D’autres acteurs nous signalent avoir été très prévoyants, en important massivement des biens intermédiaires ou finaux avant la mise en place des nouvelles barrières douanières. Les stocks ainsi constitués devraient permettre à certaines entreprises de maintenir le même environnement de prix le temps que les accords commerciaux soient trouvés.

 

Quoiqu’il en soit, les prévisions du consensus sont en cours d’ajustement et n’intègrent plus que 7 % de croissance de bénéfices pour 2025. Avec un PER (*) proche de 22 fois les résultats 2025, le marché américain n’est clairement « pas donné » face aux défis qu’il doit relever.


L’EUROPE TIRE SON EPINGLE DU JEU


En comparaison avec la situation américaine, l’Europe retrouve certains atouts aux yeux des investisseurs.
 

Le cadre des affaires y semble moins versatile, les plans de relance européens - notamment allemand - devraient pérenniser la croissance, et les écarts de performance deviennent notables avec les marchés américains, surtout en euro alors que le dollar s’est déprécié de près de 10 % depuis ses points hauts.
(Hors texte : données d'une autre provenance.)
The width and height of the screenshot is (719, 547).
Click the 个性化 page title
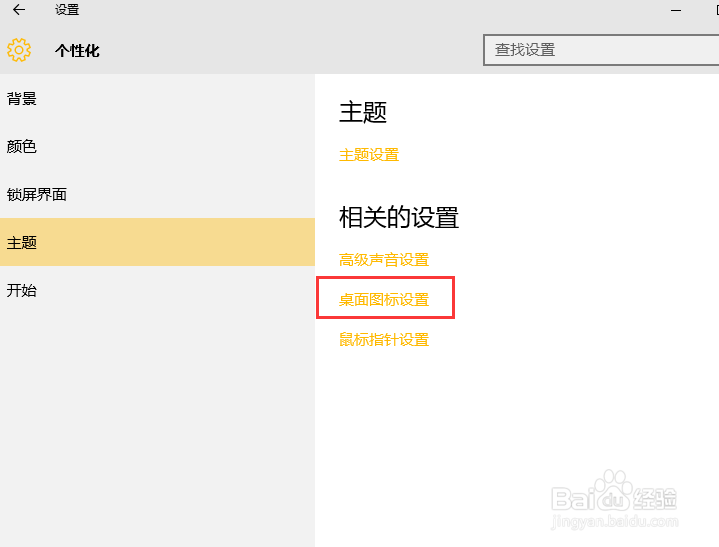coord(77,50)
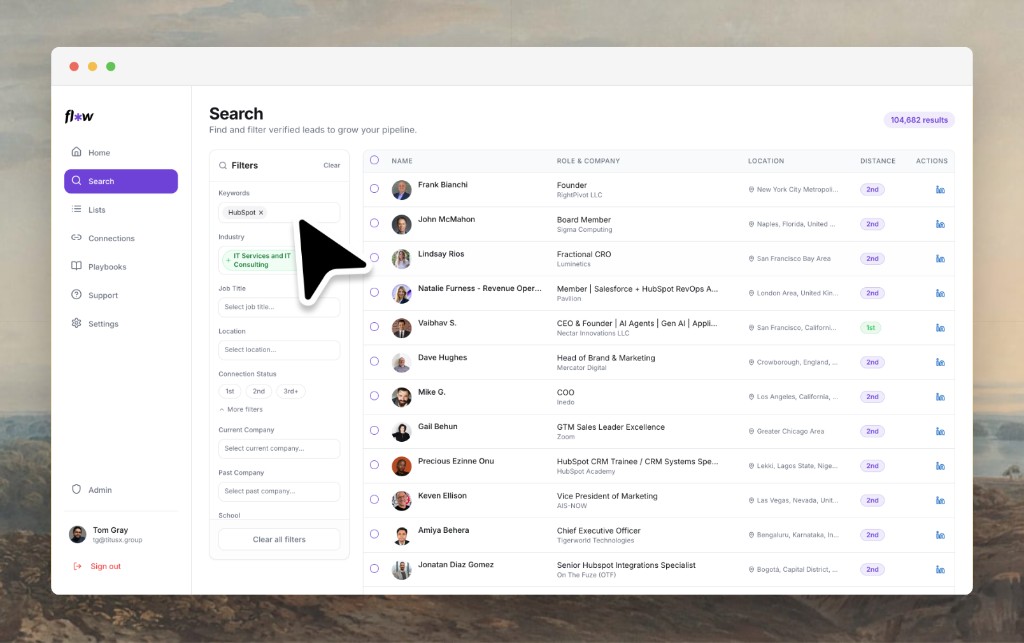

Cet élément devrait d’ailleurs peser sur les estimations de croissance des résultats des entreprises européennes à l’avenir, une telle variation de la parité n’ayant pas été anticipée par le consensus des analystes.
 

Avec un PER 2025 de 14 fois, la décote historique européenne a clairement disparu. Nous sommes cependant encore loin des valorisations atteintes par les marchés américains.


LA PRUDENCE EST TOUJOURS DE MISE


Après un tel rebond des marchés américains, il nous apparaît opportun de neutraliser ce pari, tant l’avenir est fait d’incertitude. Les entreprises américaines elles-mêmes témoignent d’un environnement difficilement prévisible.


Il est délicat à ce stade d’imaginer ce qui pourrait propulser les marchés un cran plus haut, d’autant que des baisses de taux massives de la part de la Fed ne nous semblent pas réalistes à ce stade.

 

(*) Le PER ou "Price earning ratio" est le coefficient multiplicateur appliqué au bénéfice net d'une entreprise pour obtenir la valeur de celle-ci. Quand une entreprise est cotée en bourse, le PER est le résultat de la division du "cours de l'action" par le "bénéfice net par action".